If this unauthorized employment issue is true then consult about the real chances you might have with a lawyer who knows this pretty well...
Good luck
girlfriend (rihanna only girl in )
cdeneo
06-01 08:49 PM
With the news of onset of RFE's - does the attorney only get the RFE or do both the attorney and the applicant get a copy of the RFE.
I am sure many would have this question - my attorney on the submitted G-28 form was one tied to my previous company. I have switched jobs since then but have not submitted AC-21 notification (though I qualify for the same). I have not submitted a new G-28 form to change attorney representation since I do not have an attorney at this time.
I just want to make sure that incase an RFE is issued - I get a copy even though my old attorney is on file. Any input/advise will be much appreciated on how to make sure of the same.

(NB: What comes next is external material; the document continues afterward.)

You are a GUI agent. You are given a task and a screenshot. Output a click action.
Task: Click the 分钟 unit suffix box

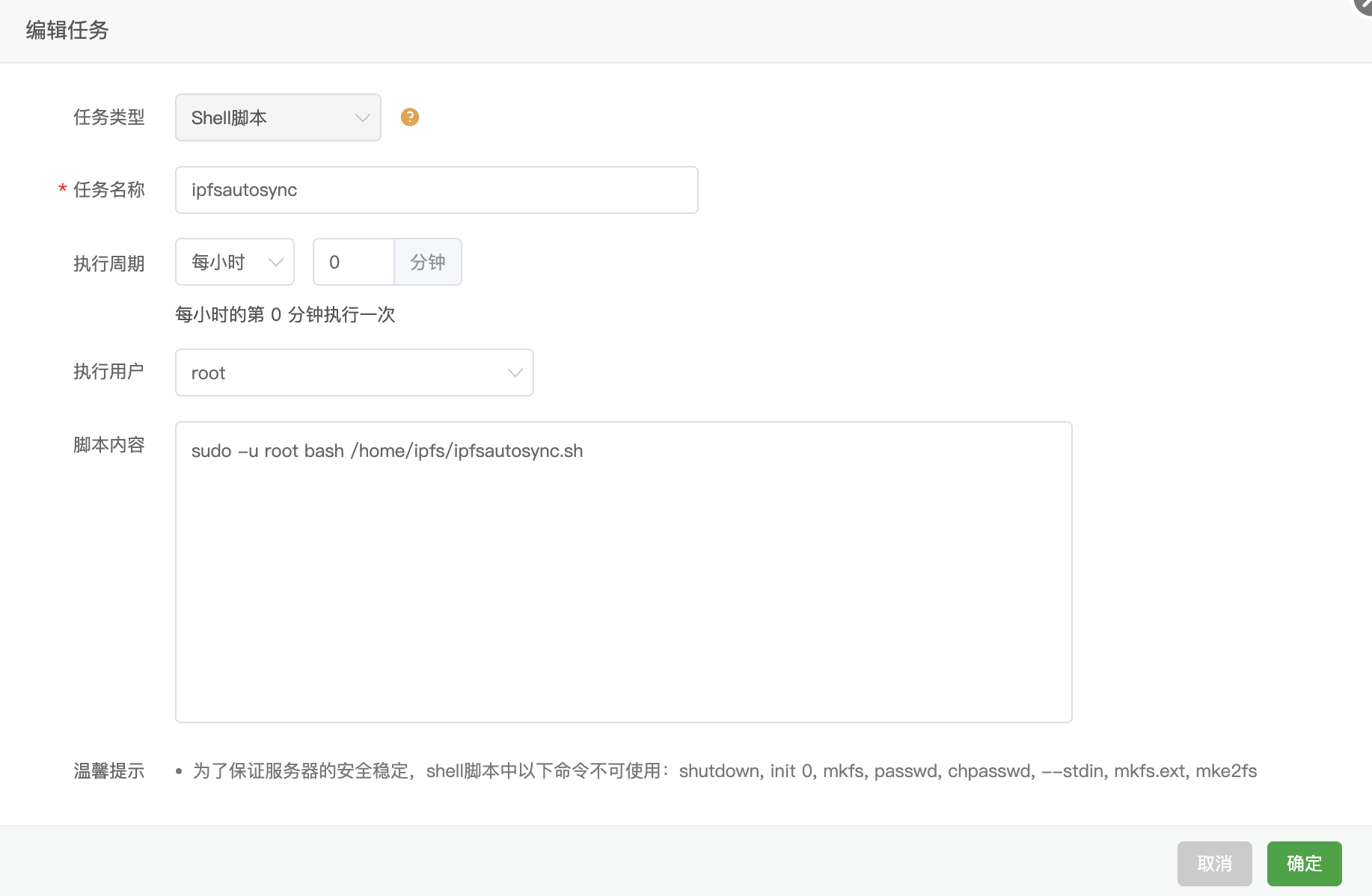(x=428, y=263)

I am sure many would have this question - my attorney on the submitted G-28 form was one tied to my previous company. I have switched jobs since then but have not submitted AC-21 notification (though I qualify for the same). I have not submitted a new G-28 form to change attorney representation since I do not have an attorney at this time.
I just want to make sure that incase an RFE is issued - I get a copy even though my old attorney is on file. Any input/advise will be much appreciated on how to make sure of the same.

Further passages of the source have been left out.